About 5:00 a heavy fog rolled in. After going through all the air in one can in the fog last December, we hooked up a mechanical fog horn. It worked great. If you are moving, you have to sound a 5 second horn every 2 minutes. We didn’t see any other boats on the ICW. Gee, I wonder why? Now it is approaching sunset and it is foggy.
|fog rolling in|
|do you see the red channel marker?|
|oh there it is!|
|opposite side of the channel|
|crab pot too close for comfort|
We wiggled around in the muck for a while. As long as you can move, there is hope that you will work your way free. A fishing boat with a couple guys came by and asked if we needed help. There was no way they could pull us free. And we didn’t really want their help because he was drunk and waving a beer bottle as he was talking to us. But we did find our that this area was very shallow and there were oyster beds in the area, which explained the “crunch crunch” probably scraping the paint off of our keel. And that the anchorage we were looking for was just a bit further south, around the next bend.
Our next thought was to move weight forward on the boat. We moved 5 10 gallon jerry cans of fuel to the bow which are about 35 lbs each. And we took the dinghy off of the davits and let it float behind us. I also stayed out on the bow. It didn’t seem to make a difference because now it was 6:30 and the tide was going down. So we resigned ourselves to waiting for low tide at 8:00 and then wait about 3 hours after that to rise and float us off of the bottom. Dave set an anchor so we wouldn’t go any further into the muck or float into more trouble once we were afloat. We couldn’t really set an anchor like we usually would. We would usually motor backwards and make sure it’s holding. All we could do was drop a pile of chain on top of the anchor and hope we stayed put.

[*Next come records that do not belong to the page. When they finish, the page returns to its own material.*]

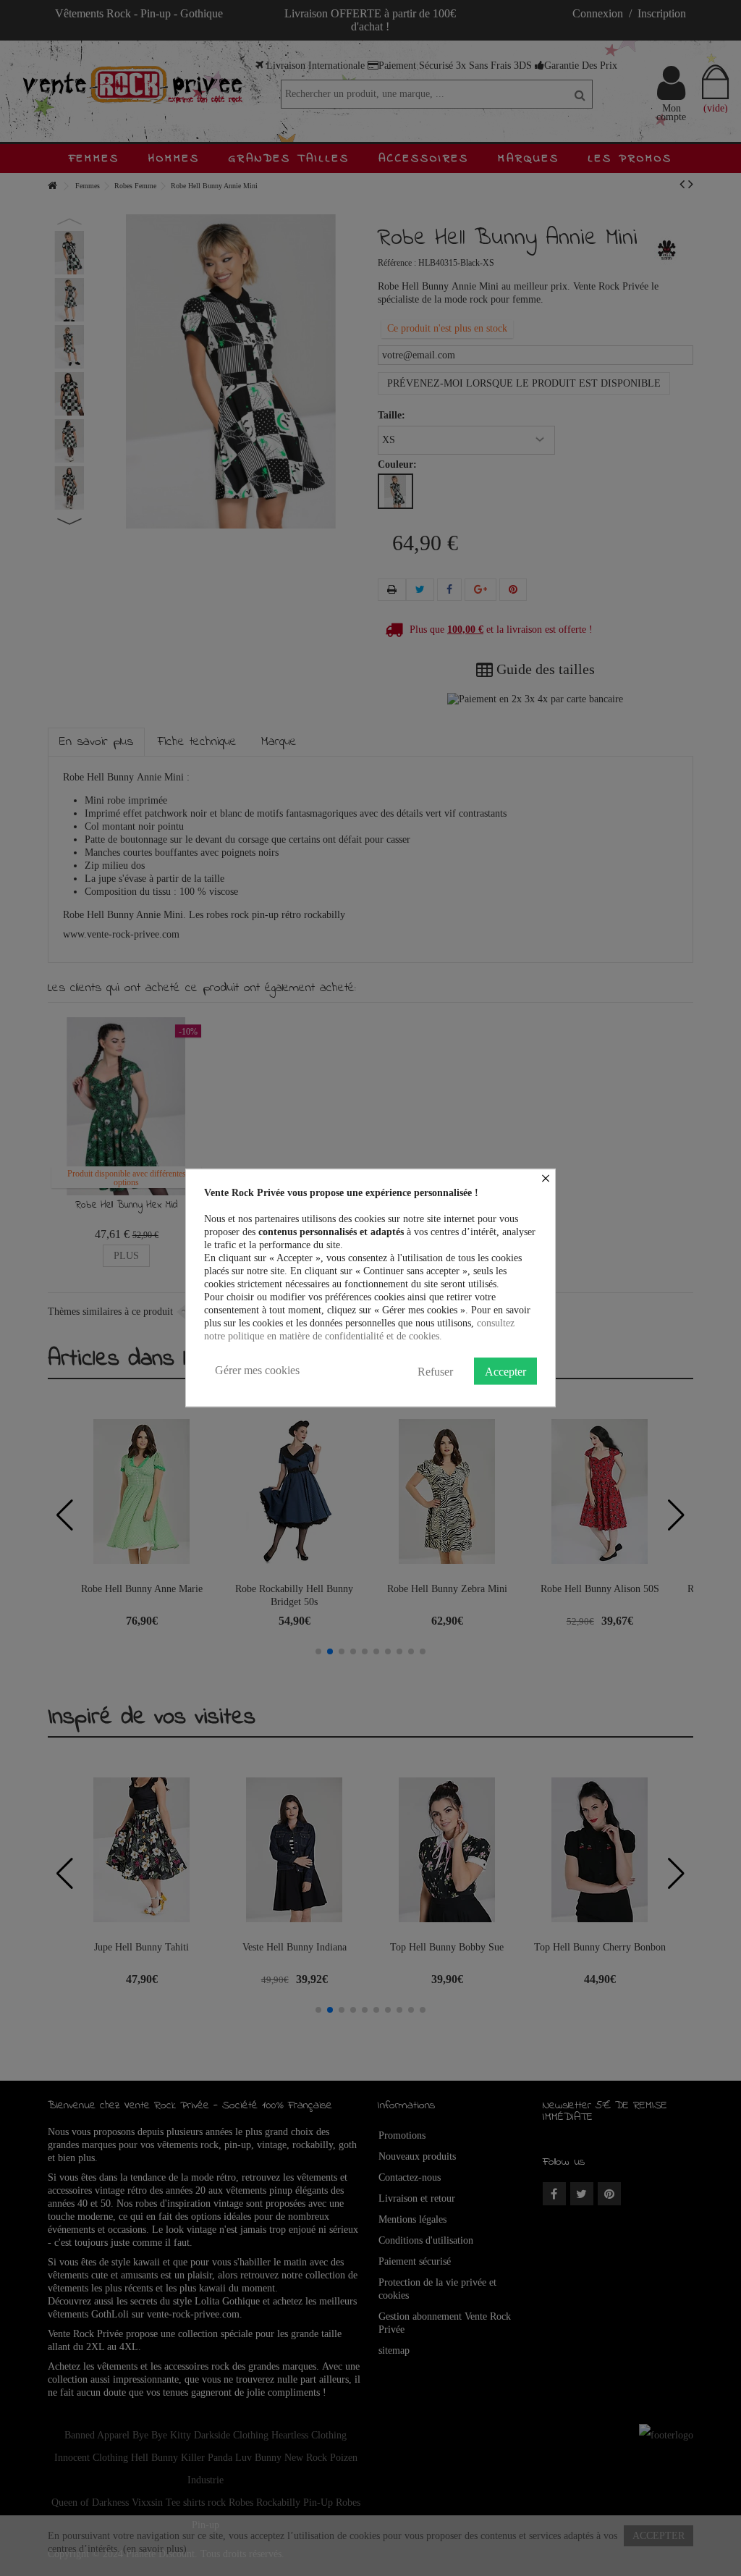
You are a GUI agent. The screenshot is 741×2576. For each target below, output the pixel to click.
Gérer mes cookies (257, 1370)
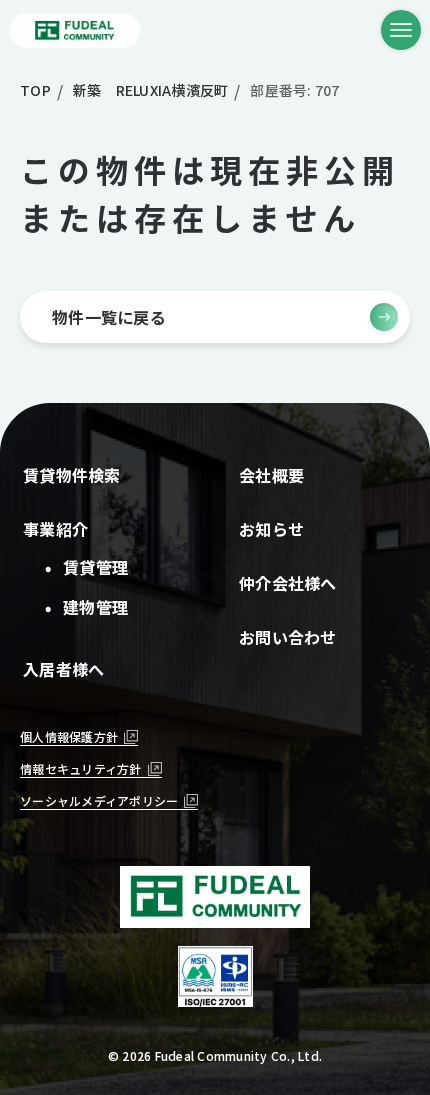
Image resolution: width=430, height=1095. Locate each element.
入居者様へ (63, 669)
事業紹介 (55, 529)
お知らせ (271, 529)
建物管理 (94, 607)
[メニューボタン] (401, 30)
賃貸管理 (94, 567)
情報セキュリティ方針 (81, 768)
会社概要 (271, 475)
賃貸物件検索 (72, 475)
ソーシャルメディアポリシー (99, 800)
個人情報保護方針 (69, 736)
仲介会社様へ (288, 583)
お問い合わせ (288, 637)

We went below and made dinner. I cleaned up the dishes and read or played on my phone, while I had power. Dave tried to sleep. About 11:00, I looked out and we had swung 180 degrees and were floating!!!! I woke Dave and we decided to move to a better anchorage. We could see a big light heading north on the ICW which would be near us soon. So we decided to wait for it to pass rather than trying to share the canal in the dark. It was two large tug boats connected. They had a huge spot light and were scanning the horizon. They didn’t call us on the radio when they saw us, just passed by. They probably thought we were anchored for the night.
We were able to bring up the anchor and motor back to the channel with no problem. Just a ways down the ICW, we found 3 other sailboats anchored in the area we should have been. We motored up between them and found a good spot to anchor. I usually watch Dave’s hand signals, but couldn’t in the dark. We made it with a few verbal directions and using a flashlight. We shut the engine off at 11:50 pm. 10 minutes short of our 38th wedding anniversary. At no time did we feel we were in any danger. And neither of us lost our temper. Both of us were at fault in some way for what happened. And we learned from the experience. Life with Dave has always been an adventure and the adventures continue.